Personal Finance
Banks with a Specialty You Want to Avoid
A business model driven by overdraft fees
If you were shopping for a new bank and one was named First National Bank of Overdraft Fees — or its digital cousin, Overdrafts-R-Us.com — you’d probably keep shopping.
The nonprofit Brookings Institute has identified a short list of banks with more prosaic names, but whose profits are heavily dependent on collecting overdraft fees.
The Brookings analysis notes that the average regional bank generates 9% of its profit from overdraft fees, but it identified six regional banks that derive more than 50% of their profit from overdraft fees.
—First Convenience Bank
—Academy Bank
—Woodforest National Bank
—Armed Forces Bank
—Arvest Bank
—Gate City Bank
Overdraft fees are insanely important to the first three banks on that list. Their overdraft revenue accounts for more than 100% of their profit, effectively offsetting losses in other parts of their business.
There’s no telling, however, if these banks are the most dependent overdraft-chargers. As the Brookings article points out, small banks (assets less than $1 billion) aren’t required to report their overdraft fee revenue.
An overdraft, of course, is essentially a short-term loan from your bank. And banks have observed the rich interest charges that payday lenders levy on short-term loans. So, it’s little surprise that some banks seem to specialize in overdrafts.
Go digital
If your household cash flow is hard to predict, and you could use an overdraft mulligan every once in a while, online-only banks may be your best bet.

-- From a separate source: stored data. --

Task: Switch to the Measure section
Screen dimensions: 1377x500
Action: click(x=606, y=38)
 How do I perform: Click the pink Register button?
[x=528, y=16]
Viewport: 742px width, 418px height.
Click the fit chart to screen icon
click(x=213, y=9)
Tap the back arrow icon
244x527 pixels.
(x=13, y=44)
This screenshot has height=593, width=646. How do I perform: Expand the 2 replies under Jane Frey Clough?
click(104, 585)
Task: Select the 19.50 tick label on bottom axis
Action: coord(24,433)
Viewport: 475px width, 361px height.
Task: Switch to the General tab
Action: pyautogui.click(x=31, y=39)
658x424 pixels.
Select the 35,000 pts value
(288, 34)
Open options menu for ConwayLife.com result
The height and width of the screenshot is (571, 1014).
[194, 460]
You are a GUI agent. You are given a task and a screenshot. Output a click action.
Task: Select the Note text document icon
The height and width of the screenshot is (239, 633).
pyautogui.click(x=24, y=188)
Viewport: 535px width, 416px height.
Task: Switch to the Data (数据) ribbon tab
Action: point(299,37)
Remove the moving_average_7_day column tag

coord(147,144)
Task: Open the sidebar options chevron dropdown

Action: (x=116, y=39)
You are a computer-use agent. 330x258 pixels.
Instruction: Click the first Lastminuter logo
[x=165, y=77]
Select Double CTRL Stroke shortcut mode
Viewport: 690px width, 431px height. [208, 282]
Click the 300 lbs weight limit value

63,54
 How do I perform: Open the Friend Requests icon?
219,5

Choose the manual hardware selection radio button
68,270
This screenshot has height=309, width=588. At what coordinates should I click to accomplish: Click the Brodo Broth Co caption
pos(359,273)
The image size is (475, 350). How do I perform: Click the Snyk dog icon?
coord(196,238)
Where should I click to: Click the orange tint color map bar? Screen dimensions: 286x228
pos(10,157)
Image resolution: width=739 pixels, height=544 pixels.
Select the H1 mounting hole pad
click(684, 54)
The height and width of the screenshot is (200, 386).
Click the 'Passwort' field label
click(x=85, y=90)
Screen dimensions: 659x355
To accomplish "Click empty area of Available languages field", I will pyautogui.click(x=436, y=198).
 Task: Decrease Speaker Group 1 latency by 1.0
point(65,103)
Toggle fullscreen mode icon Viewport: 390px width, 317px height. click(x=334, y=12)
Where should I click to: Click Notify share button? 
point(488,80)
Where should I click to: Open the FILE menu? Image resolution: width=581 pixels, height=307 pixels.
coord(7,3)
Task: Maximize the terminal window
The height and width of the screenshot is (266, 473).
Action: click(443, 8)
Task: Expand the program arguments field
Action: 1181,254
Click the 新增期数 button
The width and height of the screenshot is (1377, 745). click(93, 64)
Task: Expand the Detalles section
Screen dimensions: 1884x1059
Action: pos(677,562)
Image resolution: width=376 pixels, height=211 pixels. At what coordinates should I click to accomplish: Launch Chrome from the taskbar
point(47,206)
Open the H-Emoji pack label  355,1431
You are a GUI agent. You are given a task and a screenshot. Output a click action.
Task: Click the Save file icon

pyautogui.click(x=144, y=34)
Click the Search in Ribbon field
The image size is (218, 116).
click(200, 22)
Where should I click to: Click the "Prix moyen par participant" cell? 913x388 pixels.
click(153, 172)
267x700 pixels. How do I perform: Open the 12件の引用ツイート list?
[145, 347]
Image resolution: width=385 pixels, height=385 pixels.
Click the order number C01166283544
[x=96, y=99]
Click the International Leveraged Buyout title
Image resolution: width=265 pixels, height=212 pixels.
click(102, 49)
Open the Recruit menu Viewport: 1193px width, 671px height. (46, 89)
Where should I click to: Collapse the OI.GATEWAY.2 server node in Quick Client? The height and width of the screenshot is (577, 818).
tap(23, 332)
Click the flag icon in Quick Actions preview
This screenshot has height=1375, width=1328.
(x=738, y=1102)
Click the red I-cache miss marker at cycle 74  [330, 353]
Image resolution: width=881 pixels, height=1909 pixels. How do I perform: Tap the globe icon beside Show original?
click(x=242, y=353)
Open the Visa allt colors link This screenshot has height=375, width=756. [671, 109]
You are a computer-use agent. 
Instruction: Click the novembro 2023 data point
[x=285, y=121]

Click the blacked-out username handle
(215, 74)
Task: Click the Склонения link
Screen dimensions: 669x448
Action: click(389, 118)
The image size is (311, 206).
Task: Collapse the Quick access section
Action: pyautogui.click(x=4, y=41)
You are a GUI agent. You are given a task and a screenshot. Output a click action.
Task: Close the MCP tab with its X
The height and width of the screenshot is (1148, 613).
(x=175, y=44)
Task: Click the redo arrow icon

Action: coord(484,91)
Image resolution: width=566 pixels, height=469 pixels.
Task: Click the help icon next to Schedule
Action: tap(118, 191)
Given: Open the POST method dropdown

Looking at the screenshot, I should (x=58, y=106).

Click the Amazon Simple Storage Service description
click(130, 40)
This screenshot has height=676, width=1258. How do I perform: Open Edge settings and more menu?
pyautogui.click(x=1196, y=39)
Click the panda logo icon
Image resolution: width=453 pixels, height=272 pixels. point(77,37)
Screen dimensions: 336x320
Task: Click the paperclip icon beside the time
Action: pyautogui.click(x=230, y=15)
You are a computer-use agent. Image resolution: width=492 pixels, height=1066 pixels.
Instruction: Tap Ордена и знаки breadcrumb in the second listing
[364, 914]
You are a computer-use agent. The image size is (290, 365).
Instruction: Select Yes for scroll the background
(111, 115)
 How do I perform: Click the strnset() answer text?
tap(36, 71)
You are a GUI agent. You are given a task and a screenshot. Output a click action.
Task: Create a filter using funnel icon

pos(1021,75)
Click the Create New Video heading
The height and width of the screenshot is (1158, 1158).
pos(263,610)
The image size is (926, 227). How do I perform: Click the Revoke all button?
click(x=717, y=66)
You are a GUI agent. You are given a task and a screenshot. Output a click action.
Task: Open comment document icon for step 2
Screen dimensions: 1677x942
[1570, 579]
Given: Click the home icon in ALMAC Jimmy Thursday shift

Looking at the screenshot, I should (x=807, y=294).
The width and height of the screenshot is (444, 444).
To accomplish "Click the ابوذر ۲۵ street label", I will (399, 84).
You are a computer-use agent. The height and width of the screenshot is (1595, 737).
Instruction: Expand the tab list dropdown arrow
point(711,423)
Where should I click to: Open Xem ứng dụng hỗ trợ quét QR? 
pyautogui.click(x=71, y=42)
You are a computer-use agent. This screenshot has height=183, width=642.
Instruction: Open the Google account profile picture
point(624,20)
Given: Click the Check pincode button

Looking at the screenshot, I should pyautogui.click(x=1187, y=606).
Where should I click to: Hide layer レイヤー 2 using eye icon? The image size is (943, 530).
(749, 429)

A recent report from management consulting firm Oliver Wyman, notes that most digital-only banks use no-overdraft-fees as a marketing hook. Don’t worry, online banks are just as safe as brick-and-mortar.
A quick web search of “best online banks” will get you to some candidates, and you can scroll on their home pages to confirm they have the FDIC-insured logo.
Credit unions and small community banks
If you prefer to stick with a brick-and-mortar place to do your banking, and you expect overdrafts are going to be a part of your financial life, the latest Moebs research suggests you shop around at credit unions or small community banks. While big banks charge an average of $34 per overdraft, Moebs says large credit unions collect about $26 on average.
If you have a hankering for small local financial institutions, community banks with less than $100 million in assets ($26 average overdraft) are an even better overdraft-deal than small credit unions (about $28 on average).
Check the processing order
Before you sign up with any new bank or credit union, confirm that it doesn’t tilt the overdraft odds against you. You want to find the fee schedule fine print and look for an explanation of the “processing order” policy.
Chances are your bank might receive a bunch of different transactions on your checking account on a given day, often without a specific time stamp. For example, maybe there’s an ATM withdrawal, a few debit-card purchases, and maybe an automatic bill payment.
In those situations, a bank needs to decide the order in which to process all the transactions. What you want to see is that the bank or credit union uses a “low to high” ordering system, which means it processes the smallest debit first, and then the next smallest, etc.
Alas, some banks use a “high to low” processing order. That is the very definition of consumer unfriendly, as it ups the odds that a low balance account will trigger overdrafts because the biggest debit is processed first. And then each subsequent item triggers an overdraft fee.
Moebs Services, a financial data research firm, estimates that through the third quarter of last year, consumers had been hit with about $30 billion in overdraft charges.
Cash-flow coaching and monitoring apps
Obviously, avoiding overdrafts is the best practice. Easier said than done? Understood.
But if your issue is that there are just a few slip-ups a year when you lose sight of cash flow, a budgeting app might be your ticket out of the overdraft cycle.
A web search of “best budgeting apps” will get you to some good candidates to research. Some are free. Others charge a monthly or annual fee. Paying up can be more than worth it, as the annual costs are typically less than three overdraft charges at a big bank.
Moreover, the budgeting apps are all about giving you real-time feedback on where you’re at, and most importantly, they offer tips and advice on how to get on top of your cash flow so you can steer clear of costly speed bumps like overdraft charges.